Member of the Pennsylvania House of Representatives from the 160th district
- In office January 7, 1997 – November 30, 2020
- Preceded by: Kathrynann Durham
- Succeeded by: Wendell Craig Williams

Personal details
- Born: May 25, 1954 (age 72) Darby, Pennsylvania
- Party: Republican
- Occupation: Prior small business owner, Township Commissioner
- Website: Pennsylvania State Representative Stephen Barrar

Military service
- Allegiance: United States
- Branch/service: United States Navy
- Years of service: 1974-1976

= Stephen Barrar =

American politician

Stephen "Steve" Barrar (born May 25, 1954) is an American politician from Darby, Pennsylvania.
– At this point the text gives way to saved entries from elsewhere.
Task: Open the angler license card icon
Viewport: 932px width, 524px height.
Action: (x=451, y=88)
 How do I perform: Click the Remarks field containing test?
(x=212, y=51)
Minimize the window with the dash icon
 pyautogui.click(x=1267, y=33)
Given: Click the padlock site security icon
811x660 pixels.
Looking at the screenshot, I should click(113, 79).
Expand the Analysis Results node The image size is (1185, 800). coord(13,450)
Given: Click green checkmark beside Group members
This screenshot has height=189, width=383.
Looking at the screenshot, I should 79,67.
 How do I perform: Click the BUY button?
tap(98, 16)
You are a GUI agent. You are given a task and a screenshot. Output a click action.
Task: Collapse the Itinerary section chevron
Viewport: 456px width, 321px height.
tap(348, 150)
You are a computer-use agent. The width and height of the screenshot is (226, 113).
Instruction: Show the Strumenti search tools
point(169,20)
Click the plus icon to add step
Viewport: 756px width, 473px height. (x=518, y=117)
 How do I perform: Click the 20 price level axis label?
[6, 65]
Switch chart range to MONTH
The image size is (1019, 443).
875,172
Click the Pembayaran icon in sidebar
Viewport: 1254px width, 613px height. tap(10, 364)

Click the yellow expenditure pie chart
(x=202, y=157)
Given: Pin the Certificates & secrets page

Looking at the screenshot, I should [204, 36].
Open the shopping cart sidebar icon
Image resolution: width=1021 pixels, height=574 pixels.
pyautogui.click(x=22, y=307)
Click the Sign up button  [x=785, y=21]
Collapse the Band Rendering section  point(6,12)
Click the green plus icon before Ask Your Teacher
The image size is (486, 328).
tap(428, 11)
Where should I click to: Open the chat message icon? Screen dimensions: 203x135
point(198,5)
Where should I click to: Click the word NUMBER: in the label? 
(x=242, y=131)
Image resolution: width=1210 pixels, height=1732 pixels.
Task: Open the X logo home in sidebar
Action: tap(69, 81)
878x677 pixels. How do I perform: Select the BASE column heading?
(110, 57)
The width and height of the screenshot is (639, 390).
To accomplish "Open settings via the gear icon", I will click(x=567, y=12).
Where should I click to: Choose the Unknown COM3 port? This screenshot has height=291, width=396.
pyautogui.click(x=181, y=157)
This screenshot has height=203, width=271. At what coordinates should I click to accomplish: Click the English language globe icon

He has served as a Republican member of the Pennsylvania House of Representatives for the 160th District from 1997 to 2020.

== Career ==
Prior to his election to the State House, Barrar served as an Upper Chichester Township commissioner from 1992 to 1996, and was board president from 1994 to 1996.

At the same time, he also ran a business he purchased in 1984, Twin Oaks Garden Mart. Barrar ran this retail garden center until 1997, when he closed the business to focus his energy on working as a full-time state legislator.

Barrar served as Republican Chairman of the House Veterans Affairs and Emergency Preparedness Committee.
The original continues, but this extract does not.